Saranno assegnati due riconoscimenti principali, uno per il mondo dell’impresa, uno per le istituzioni pubbliche. I riconoscimenti, a discrezione della Giuria, potranno essere unificati. Sono previste menzioni speciali.

La Giuria terrà conto di:

  • contesti particolari (territoriali, di periodo, di ambito di attività, di categoria) in cui l’esercizio di funzioni pubbliche e private - attenendosi al rispetto della legge - sia risultato o stia risultando particolarmente problematico; 
  • l’operato di particolare rigore e puntualità da parte del candidato/candidati.

L’orientamento del Premio sarà particolarmente attento ai “gruppi informali”, alle “pratiche virtuose diffuse e a “casi minori” non noti alla pubblica opinione, anche al fine di veicolare la prospettiva di “percorsi diffusi” in Italia.
Costruire un contesto di exempla - anche del passato - che decostruisca la percezione di “singoli atti isolati” consentirà di evidenziare “i molti Giorgio Ambrosoli” che quotidianamente presidiano lo stato di diritto e la legalità.

Il Premio non sarà al “caso dell’anno”, ma anno dopo anno si valorizzeranno vicende meritorie sia del passato, che del presente.

Il Premio promuoverà durante l’anno seminari di studio, momenti di confronto pubblico, convegni e collaborazioni con le università e con altre organizzazioni della società civile.

Particolare attenzione verrà attribuita all’aspetto educativo: sono contemplate specifiche attività dirette ai giovani che abbiano saputo o intendano avviare iniziative/realizzare pratiche di cultura della legalità, in stretto raccordo con il mondo della scuola e dell’università.

Il periodo per la data di consegna del riconoscimento è stata individuata dal Comitato Promotore fra la fine di febbraio e l’inizio di marzo di ogni anno, con riferimento alla data del 25 febbraio 1975 in cui Giorgio Ambrosoli scrisse la lettera alla moglie Annalori.

Il Premio si colloca in una prospettiva che va oltre la dimensione nazionale, in ragione sia della collocazione internazionale delle vicende della liquidazione di Banca Privata Italiana, sia del riferimento autografo di Giorgio Ambrosoli alla “patria” italiana e a quella europea.

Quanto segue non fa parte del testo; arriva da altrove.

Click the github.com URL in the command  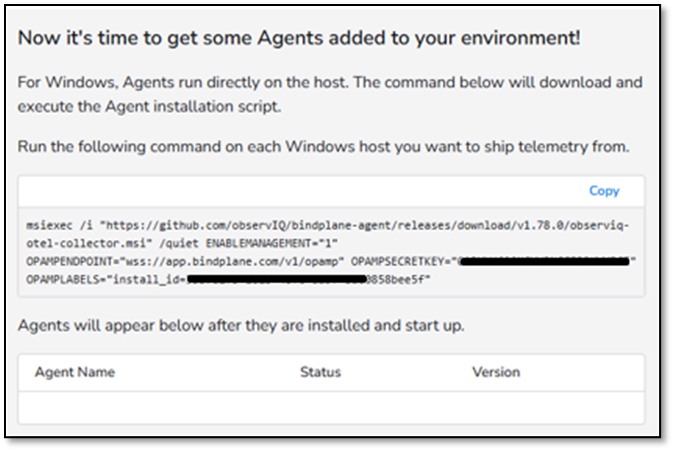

In questo senso si prefigge di concorrere ad agevolare il rafforzamento di standard condivisi per la legalità e lo stato di diritto a livello inter- e sovra-nazionale.

L’impostazione per la raccolta fondi prevede, come “indirizzo generale”, la ricerca di un equilibrio composto in via indicativa da:

  • un terzo dei fondi proveniente da erogazioni liberali da persone fisiche;
  • un terzo dei fondi proveniente da contributi istituzionali;
  • un terzo dei fondi proveniente da associazioni d’impresa e/o singole imprese.

Se per un verso i riconoscimenti saranno assegnati su tutto il territorio nazionale, per un altro il Premio si prefigge di valorizzarne la “connotazione” ambrosiana e sottolineare la tradizione civica di Milano, dove Giorgio Ambrosoli nacque, visse e operò.

(Estratti dal Documento di Progetto approvato dai Promotori)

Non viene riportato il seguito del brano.